• The tasks:
1/ From the post about Star Destroyer shields, copy the stretch from "How can't we" through "number of impacts.".
2/ In the post about Star Destroyer shields, what dates are given for when Wong's page was written and last revised?

• Document:
※ ※ ※
36 terajoules (8.6 KT) looks ok to me.

Either that sector of the shields failed to stop that asteroid, or the armour is responsible.

As a wish to comment it for quite some time, I went to Wong's page. Here's what he says:
Written: 1998.08.01
Last Revised: 1999.10.06

Energy Handling

There are three common methods of estimating Star Destroyer shield strength, although accurate estimates are elusive:
  • TESB asteroid field. The TESB novelization described a "steady rain" of asteroids, and Anakin Skywalker: The Story of Darth Vader said that "turbolaser gunners blasted the largest rocks; those they missed impacted against the bow shields like multi-megaton compression bombs." We can see from the film that the ships were taking impacts at the rate of at least 1 asteroid per second if not more, and we know from the above quote that the asteroids were striking with several megatons of energy each. Some Federation cultists dispute this figure by stating that we saw some slow-moving asteroids in the films, but this is a false dilemma fallacy: the existence of slow-moving asteroids does not prove that all of the asteroids (<99.99% of which would have impacted >off-screen) would have been slow-moving, particularly since typical asteroid speeds in the Earth's solar system have been observed to be much higher than this. Furthermore, the bombardment must have continued for at least 1 or 2 days because Vader had time to contact bounty hunters, who travelled from their various homebases to the Outer Rim while the fleet stayed in the field. Therefore, each ISD might have absorbed as much as 3E20 joules of kinetic energy while in the asteroid field.
First, the steady rain is relevant in the light of the total of supported impacts, covering the whole stay in the asteroid belt, instead of a minute by minute rate.
As we can see in the film, the rain is not that much steady, and most if nor all asteroids are blasted apart by TL batteries. Only a few manage to strike the ship. Existing examples show them either being too small and do nothing noticeable, or being much bigger and hit with the force of 8.6 kilotons.
As a whole, the concentration of impact is particularily low.

As such, it's totally unsurprising that Wong does not hesitate to literally rewrite Star Wars and serve us with an interpretation of events which he got from god knows where.
His claim, about more than one impact per second, should be another very illustrative proof of the lies he openly crafts, in order to paint a version of Star Wars that has nothing to do with reality.

A "rate of at least 1 asteroid per second if not more".
How can't we be bewildered by such a audacious claim!

He doesn't stop there. According to him, all of this concentrated rates happened off-screen, and the impacts we saw in the film represent less than 0.01% of the total number of impacts.

Obviously! How couldn't it be? It's just a miracle, or call it bad luck, that for all the times we saw the ships flying in the middle of the asteroid belt, we only got to see a total of two impacts, counting one which completely obliterates a whole section of a ship!
※ ※ ※
• Provided information:
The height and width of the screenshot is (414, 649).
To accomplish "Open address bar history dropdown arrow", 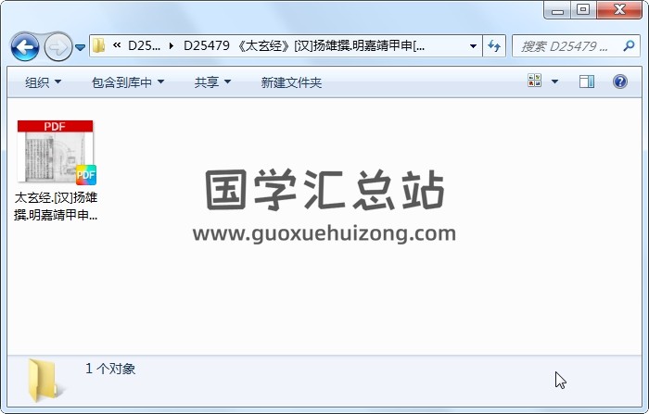I will (x=473, y=45).
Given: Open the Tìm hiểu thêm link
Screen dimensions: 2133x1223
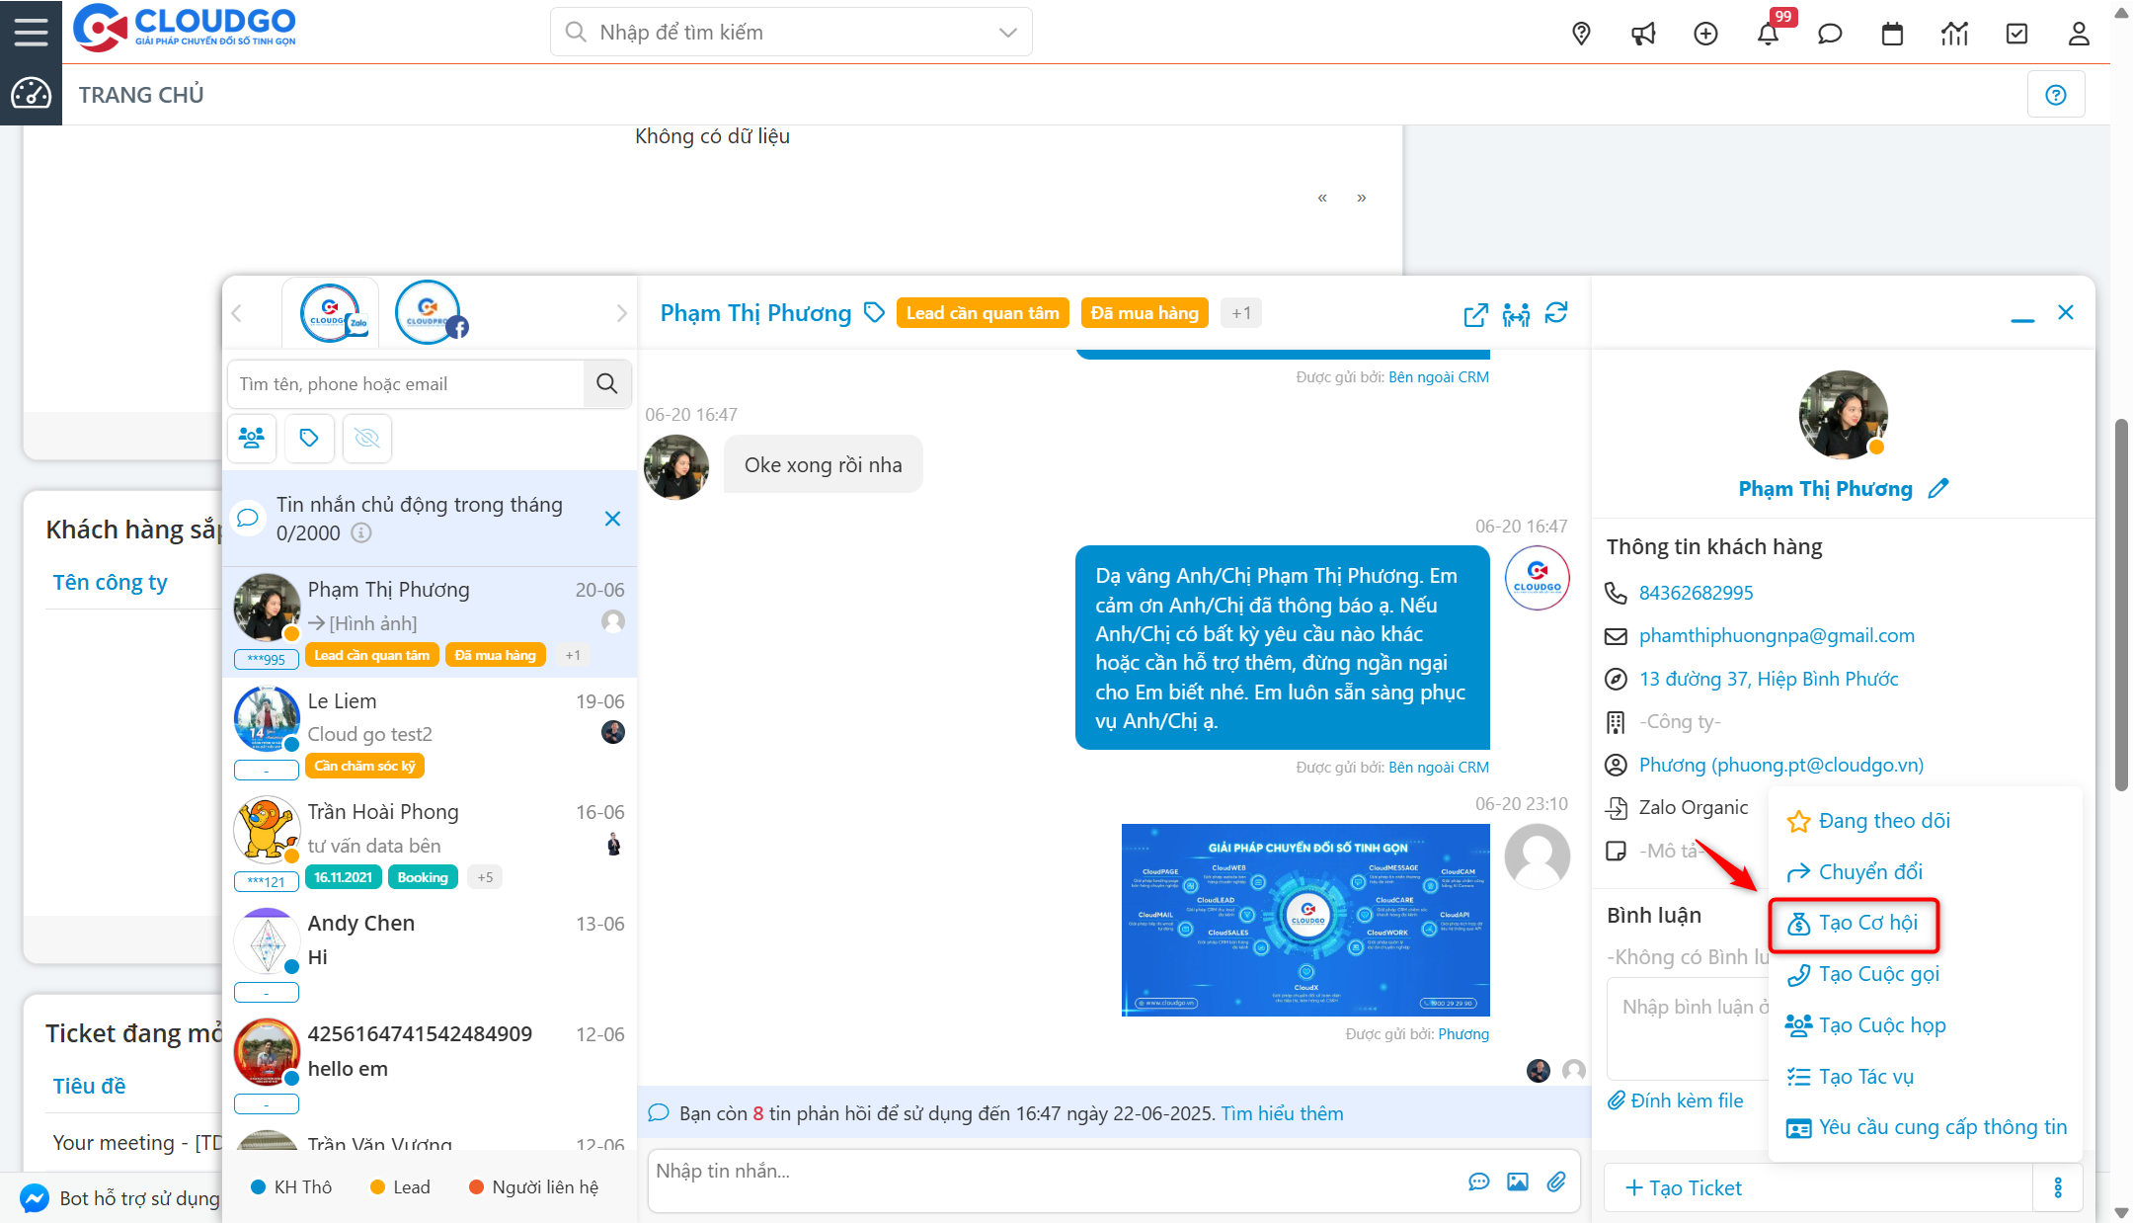Looking at the screenshot, I should coord(1281,1112).
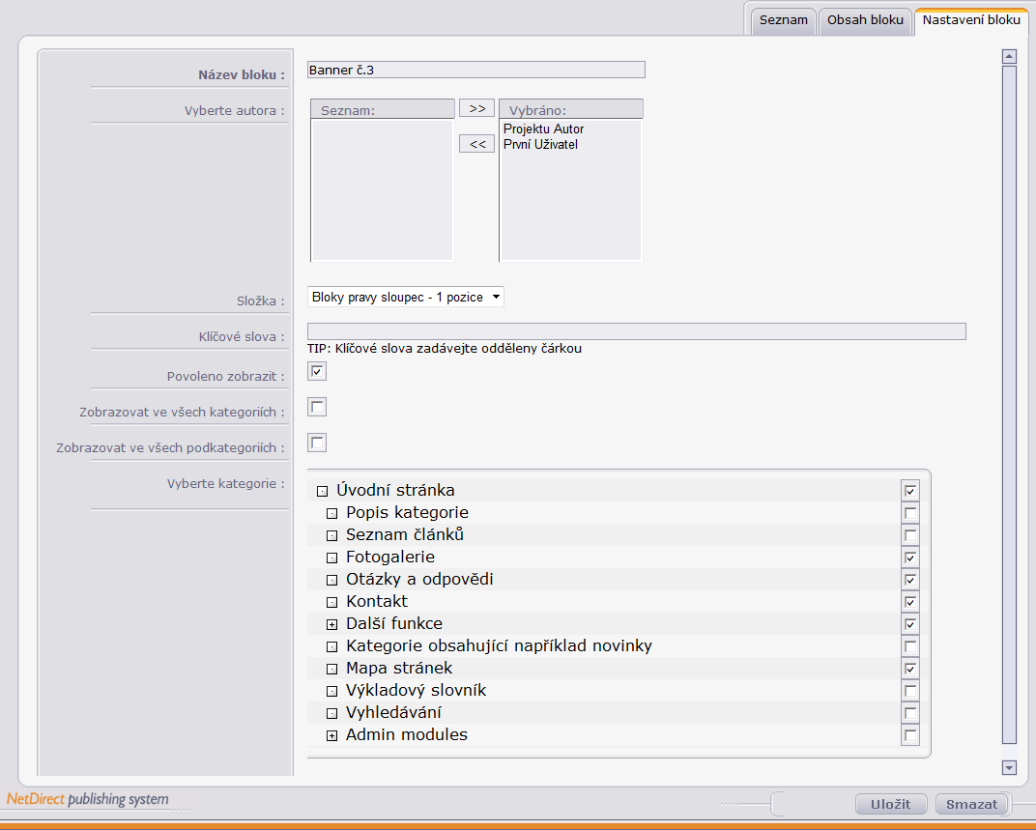Screen dimensions: 1036x830
Task: Click the scrollbar down arrow
Action: [x=1009, y=767]
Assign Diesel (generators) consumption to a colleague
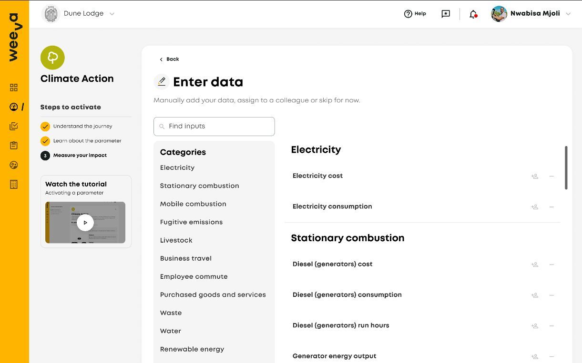Image resolution: width=582 pixels, height=363 pixels. point(535,295)
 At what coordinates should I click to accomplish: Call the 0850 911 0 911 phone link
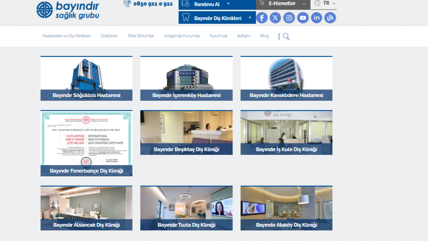(x=149, y=4)
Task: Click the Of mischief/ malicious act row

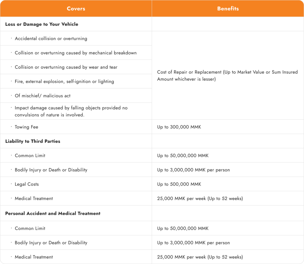Action: click(x=43, y=96)
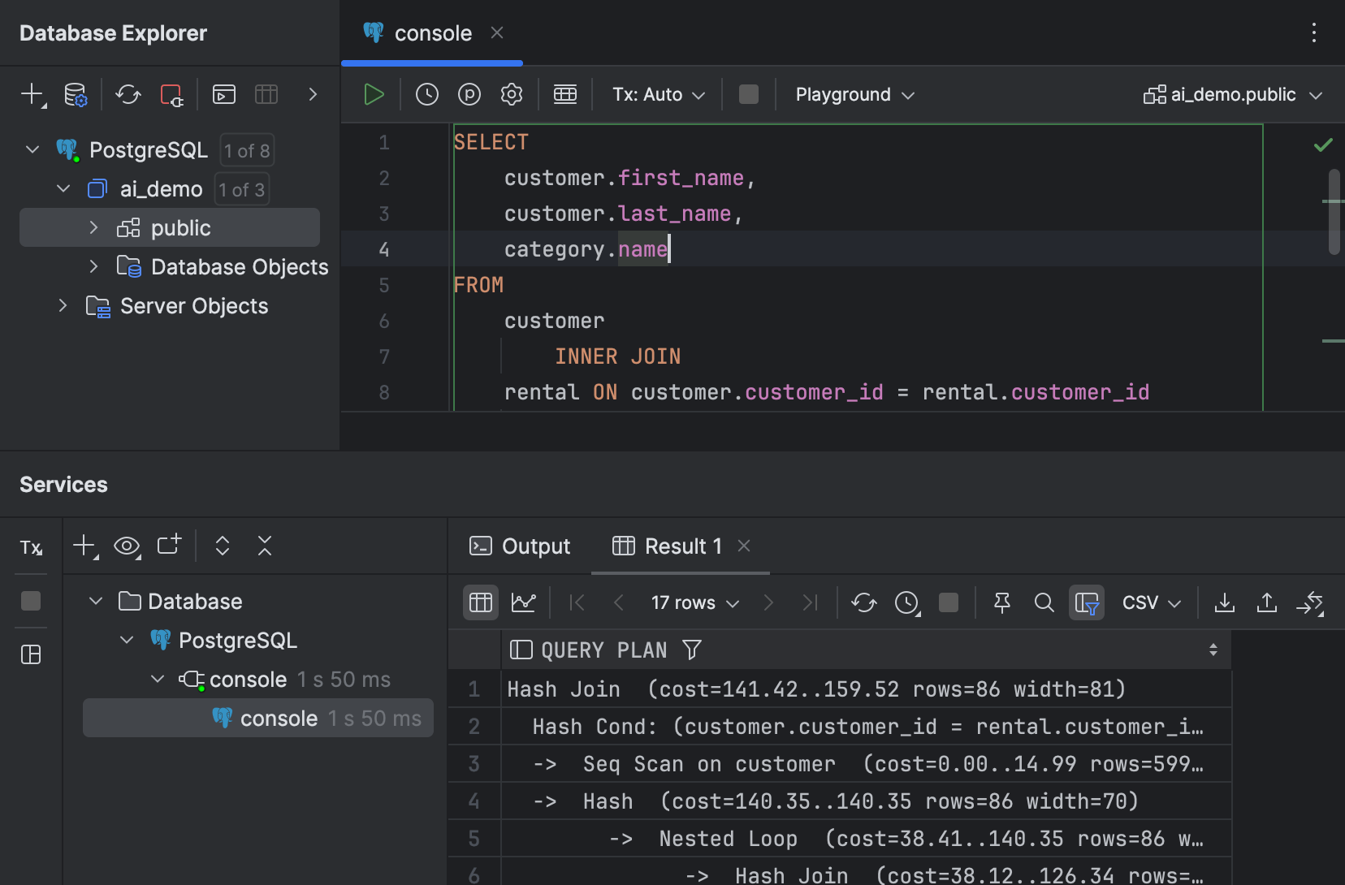Open the Tx: Auto transaction dropdown
Screen dimensions: 1345x885
[658, 93]
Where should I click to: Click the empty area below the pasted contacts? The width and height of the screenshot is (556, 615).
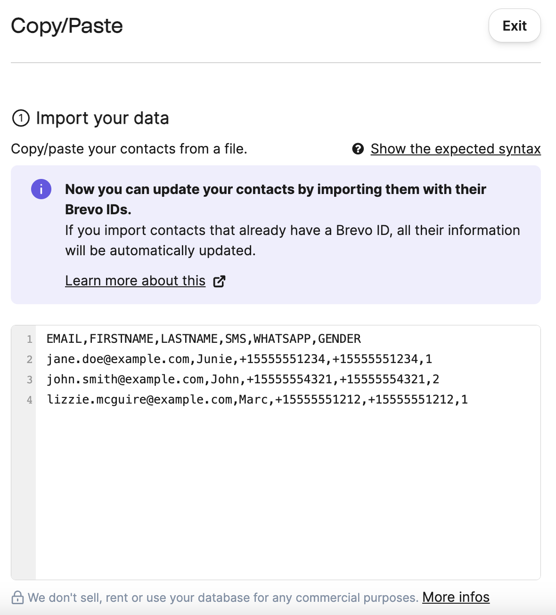tap(287, 490)
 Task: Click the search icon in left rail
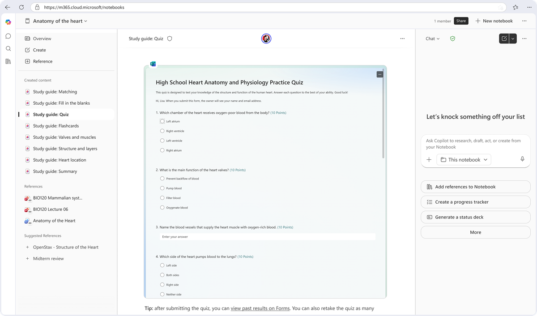(8, 48)
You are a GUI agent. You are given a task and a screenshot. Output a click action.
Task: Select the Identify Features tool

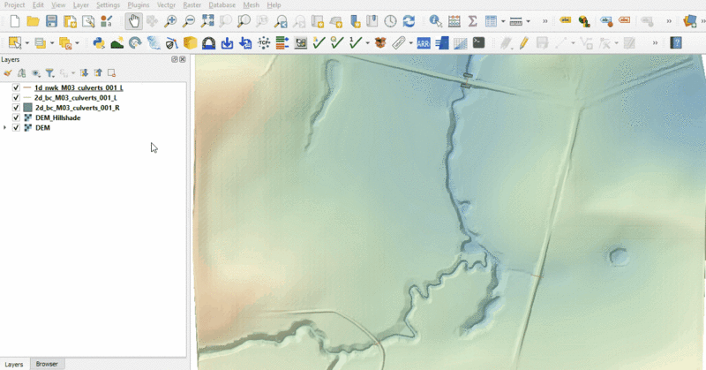click(435, 21)
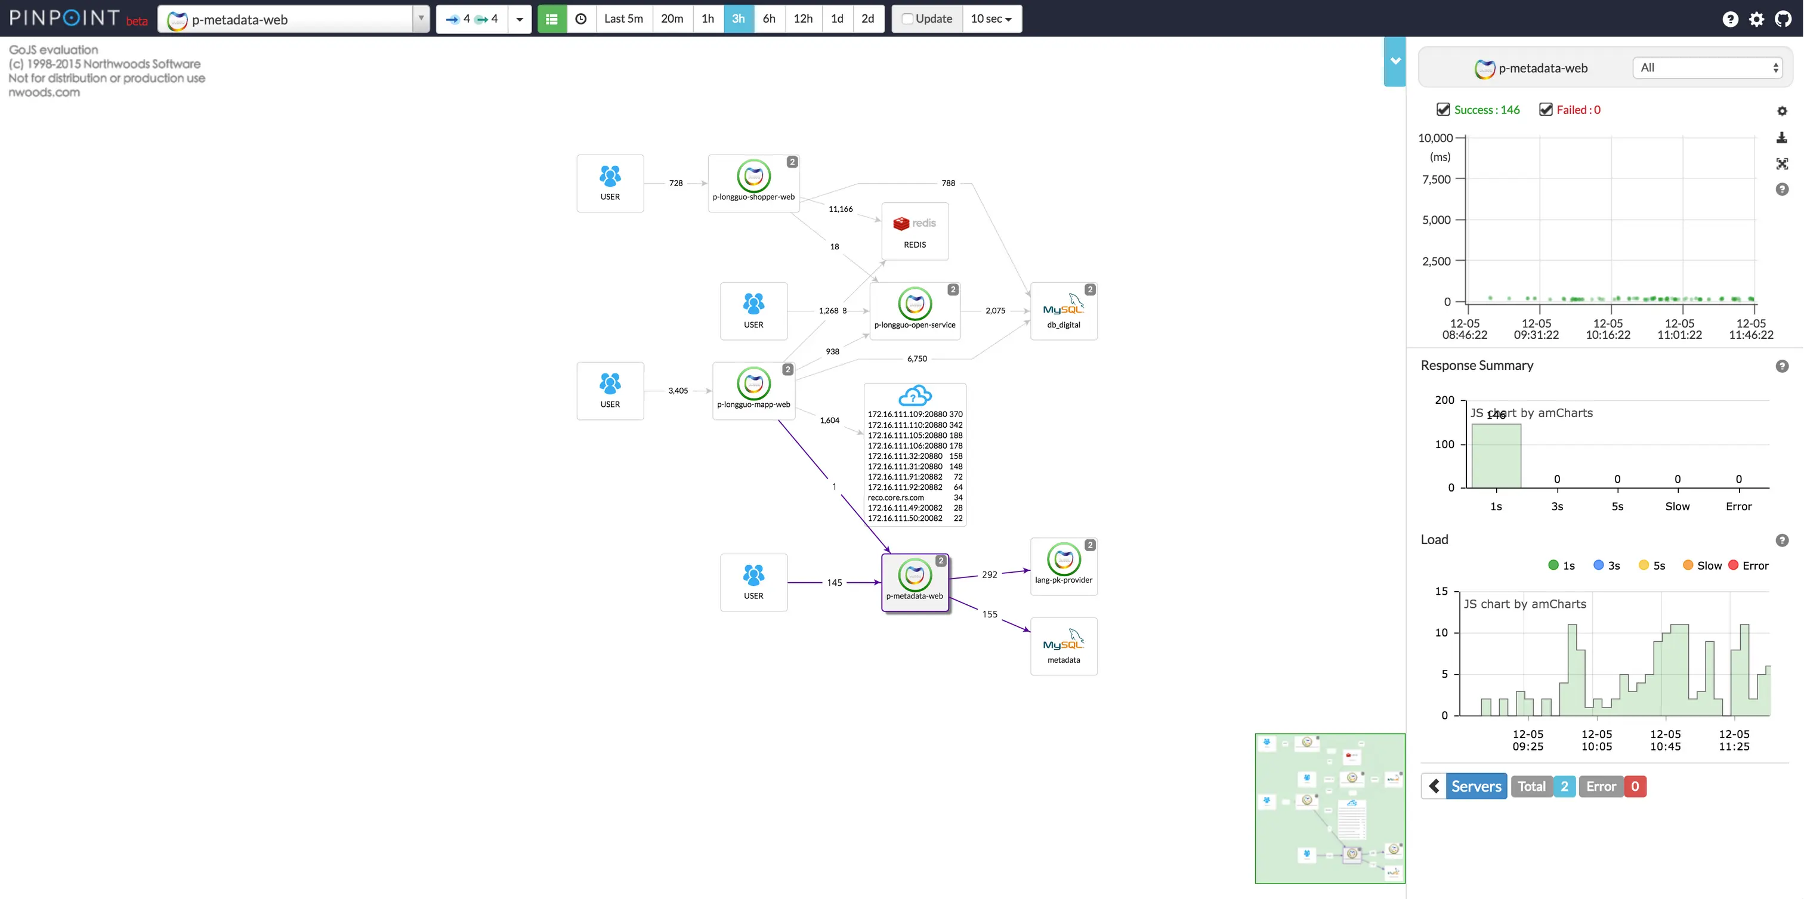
※ ※ ※
• Completed exercise:
1/
How can't we be bewildered by such a audacious claim!

He doesn't stop there. According to him, all of this concentrated rates happened off-screen, and the impacts we saw in the film represent less than 0.01% of the total number of impacts.

2/ It was written on 1998.08.01 and last revised on 1999.10.06.